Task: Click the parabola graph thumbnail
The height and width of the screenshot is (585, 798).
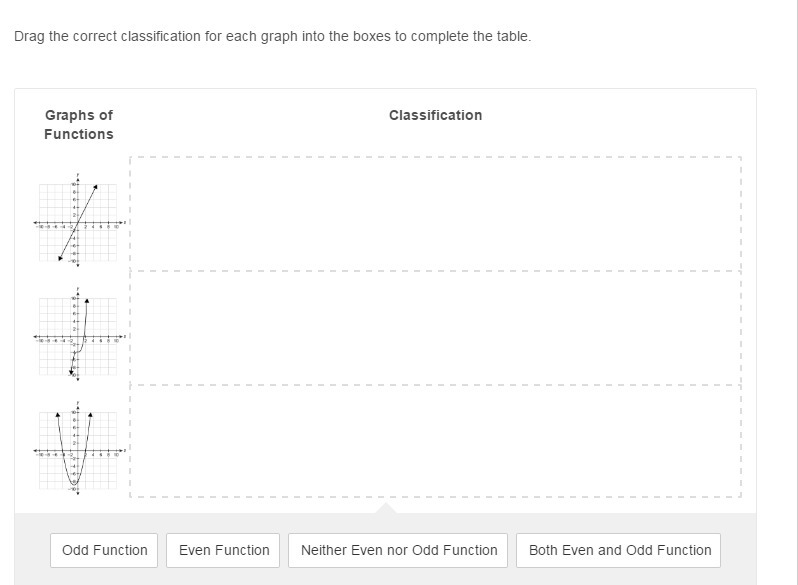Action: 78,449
==
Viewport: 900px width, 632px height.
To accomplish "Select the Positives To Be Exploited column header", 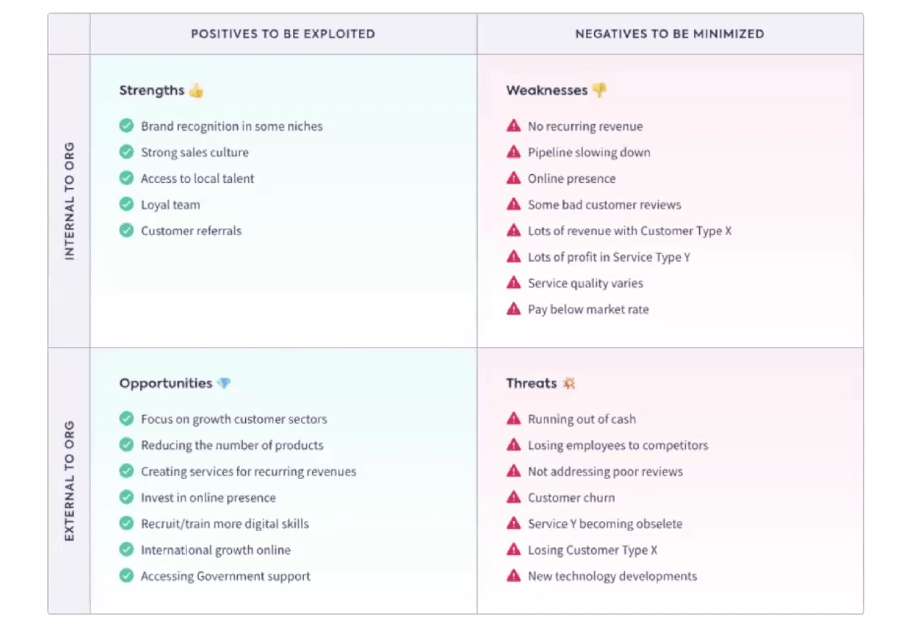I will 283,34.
==
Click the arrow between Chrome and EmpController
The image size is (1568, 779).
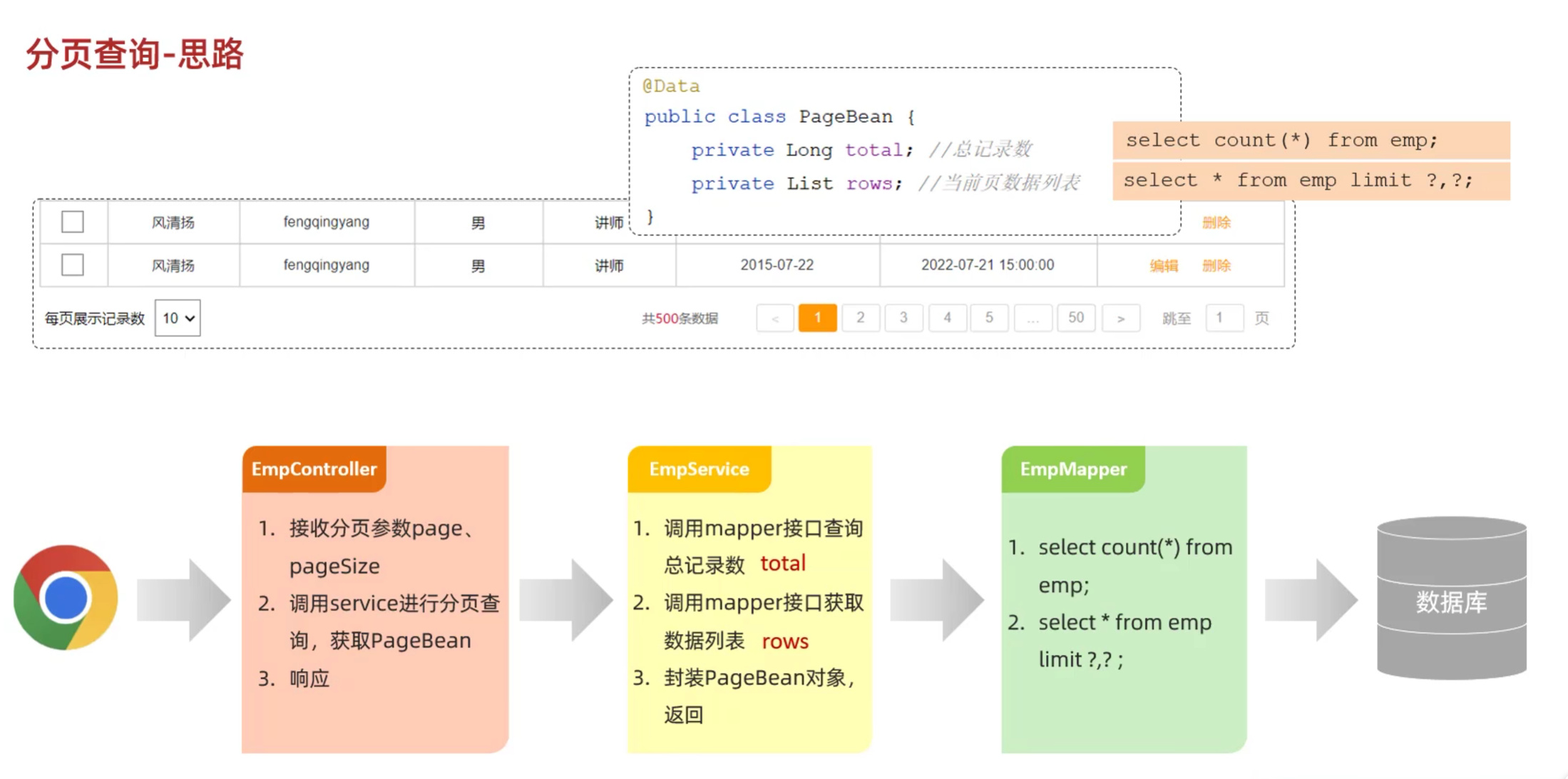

STATED PROBLEM
Please rename "screenshot" to "capture" in the listing, starting with the line with "Task: Click the parabola graph thumbnail" and going on through the line with "Action: 78,449", and give those lines again with nothing else changed. Leave the pictures out of your answer.

WRITTEN SOLUTION
Task: Click the parabola graph thumbnail
The height and width of the capture is (585, 798).
Action: 78,449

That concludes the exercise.